Your goal:
Pictures aside, reproduce exactly and only the lines below, starting at the one containing "You are a computer-use agent. The" and ending at the last line.

++++

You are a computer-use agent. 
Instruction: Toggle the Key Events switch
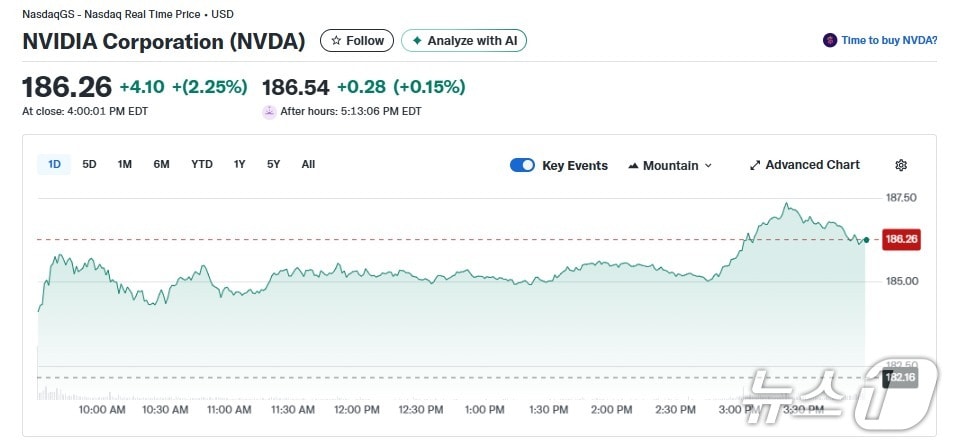pos(522,165)
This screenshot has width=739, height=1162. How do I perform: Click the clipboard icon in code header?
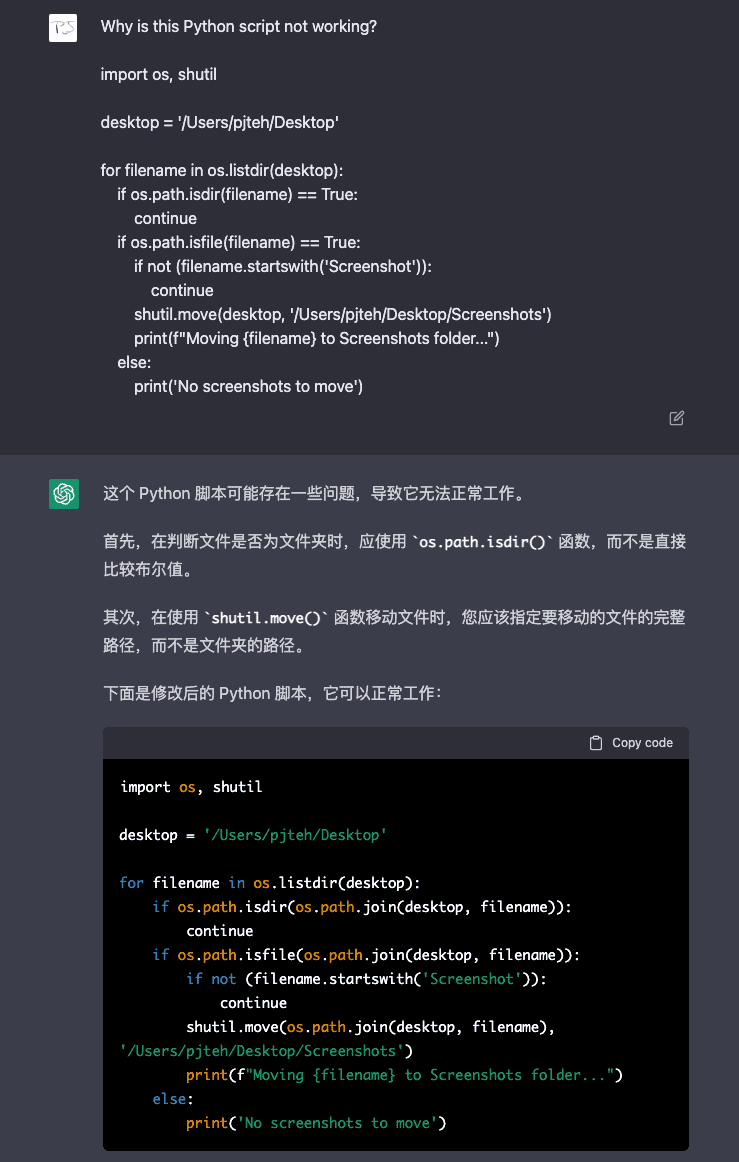[596, 743]
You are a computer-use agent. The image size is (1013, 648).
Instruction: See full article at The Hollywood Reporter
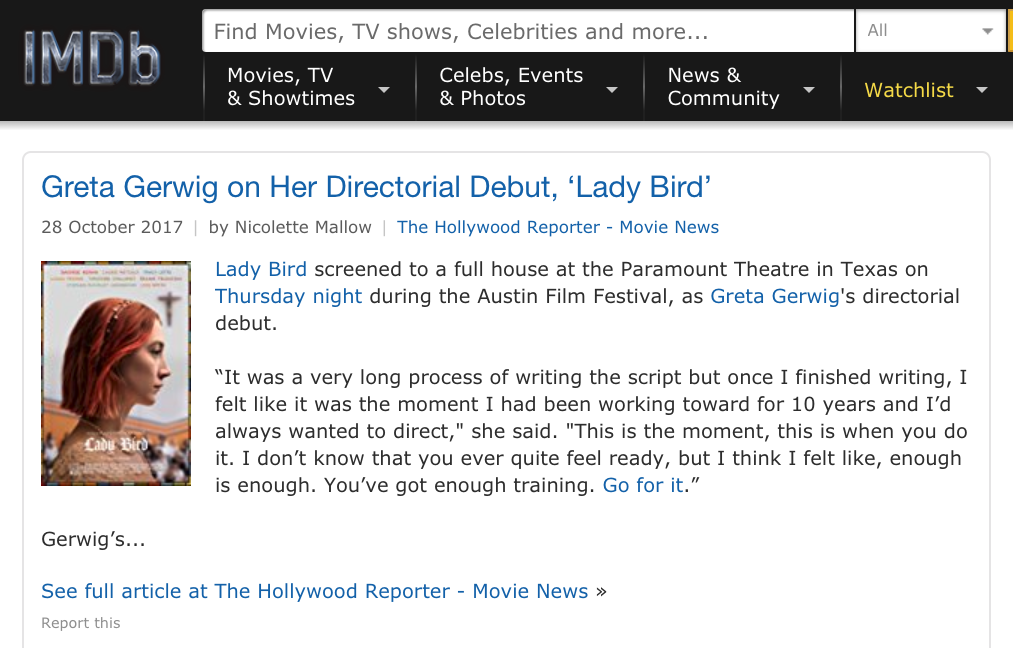315,591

++++

Your solution:
You are a computer-use agent. The image size is (1013, 648).
Instruction: See full article at The Hollywood Reporter
315,591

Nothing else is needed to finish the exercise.